Johnny O'Driscoll

Personal information
- Sport: Gaelic football
- Position: Back
- Born: Camp, County Kerry
- Nickname: Puppy

Club(s)
- Years: Club
- 1980's-2010's 1990s-2000's: Annascaul Kerry New York

Inter-county(ies)
- Years: County / Apps (scores)
- 1996 1990'-2000's: Kerry New York / 2

Inter-county titles
- Munster titles: 1
- All-Irelands: 0
- All Stars: 0

= Johnny O Driscoll =

Irish Gaelic footballer

Johnny O Driscoll is a footballer from Camp, County Kerry. He played with the Kerry intercounty team during the 1990s.
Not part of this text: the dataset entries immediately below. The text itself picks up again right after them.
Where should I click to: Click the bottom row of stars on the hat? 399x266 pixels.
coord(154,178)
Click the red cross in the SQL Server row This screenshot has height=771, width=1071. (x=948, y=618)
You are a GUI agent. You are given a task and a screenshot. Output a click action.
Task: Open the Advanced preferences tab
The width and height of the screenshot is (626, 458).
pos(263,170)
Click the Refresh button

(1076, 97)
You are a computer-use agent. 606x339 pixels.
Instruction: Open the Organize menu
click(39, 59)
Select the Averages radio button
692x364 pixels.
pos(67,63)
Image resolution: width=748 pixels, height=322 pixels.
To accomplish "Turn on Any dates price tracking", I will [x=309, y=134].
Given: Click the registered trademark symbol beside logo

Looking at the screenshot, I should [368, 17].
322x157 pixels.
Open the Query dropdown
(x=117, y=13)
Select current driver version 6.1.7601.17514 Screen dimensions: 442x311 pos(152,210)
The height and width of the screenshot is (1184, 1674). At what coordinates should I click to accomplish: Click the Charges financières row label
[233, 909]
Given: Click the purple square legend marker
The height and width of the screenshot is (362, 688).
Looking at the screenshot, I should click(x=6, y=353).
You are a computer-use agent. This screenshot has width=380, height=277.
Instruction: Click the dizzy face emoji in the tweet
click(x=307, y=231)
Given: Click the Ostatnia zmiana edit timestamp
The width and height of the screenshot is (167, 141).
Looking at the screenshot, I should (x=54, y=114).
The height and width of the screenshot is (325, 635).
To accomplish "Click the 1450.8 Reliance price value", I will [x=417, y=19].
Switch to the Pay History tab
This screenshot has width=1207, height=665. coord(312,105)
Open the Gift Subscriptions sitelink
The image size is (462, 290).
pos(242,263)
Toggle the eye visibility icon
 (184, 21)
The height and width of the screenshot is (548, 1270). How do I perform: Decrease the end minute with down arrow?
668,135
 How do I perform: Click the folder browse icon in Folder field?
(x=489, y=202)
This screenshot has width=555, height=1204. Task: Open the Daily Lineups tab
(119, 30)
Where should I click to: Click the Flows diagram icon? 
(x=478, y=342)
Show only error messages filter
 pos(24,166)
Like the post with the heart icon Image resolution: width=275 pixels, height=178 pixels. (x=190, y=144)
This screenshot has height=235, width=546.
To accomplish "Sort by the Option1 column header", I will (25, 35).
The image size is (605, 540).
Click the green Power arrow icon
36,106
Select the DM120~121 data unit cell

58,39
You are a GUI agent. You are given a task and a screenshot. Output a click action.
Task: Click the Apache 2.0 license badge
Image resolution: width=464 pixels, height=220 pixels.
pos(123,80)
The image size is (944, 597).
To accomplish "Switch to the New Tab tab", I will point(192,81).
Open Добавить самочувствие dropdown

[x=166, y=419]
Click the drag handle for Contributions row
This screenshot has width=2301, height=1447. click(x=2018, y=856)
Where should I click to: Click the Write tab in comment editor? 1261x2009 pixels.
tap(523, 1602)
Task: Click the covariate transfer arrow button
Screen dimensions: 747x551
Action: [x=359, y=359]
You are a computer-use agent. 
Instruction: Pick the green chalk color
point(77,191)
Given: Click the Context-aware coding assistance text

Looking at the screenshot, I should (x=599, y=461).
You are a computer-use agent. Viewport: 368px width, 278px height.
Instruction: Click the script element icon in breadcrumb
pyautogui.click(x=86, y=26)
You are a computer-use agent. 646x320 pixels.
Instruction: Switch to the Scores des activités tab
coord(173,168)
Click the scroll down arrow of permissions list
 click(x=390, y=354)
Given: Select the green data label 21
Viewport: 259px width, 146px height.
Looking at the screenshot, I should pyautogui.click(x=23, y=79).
He also played with the New York team in the 2000s.

==Club==

He played his club football with Annascaul, helping them to the 1993 County Final where they lost out to Laune Rangers. He won Intermediate titles in 1992 and 2007 and a Junior title in 2003. He also won a Minor title with West Kerry in 1990. He won a New York Senior Football Championship in 1999.

==Minor==

O'Driscoll first played with Kerry at minor level in the 1990 All-Ireland Minor Football Championship. Wins over Tipperary, Clare and Cork seen him win a Munster Minor Football Championship. Kerry needed a replay to over come Galway in the All-Ireland semi-final. In the final Kerry faced Meath in Croke Park. In a close game the title went to Meath on a 2–11 to 2–09 scoreline.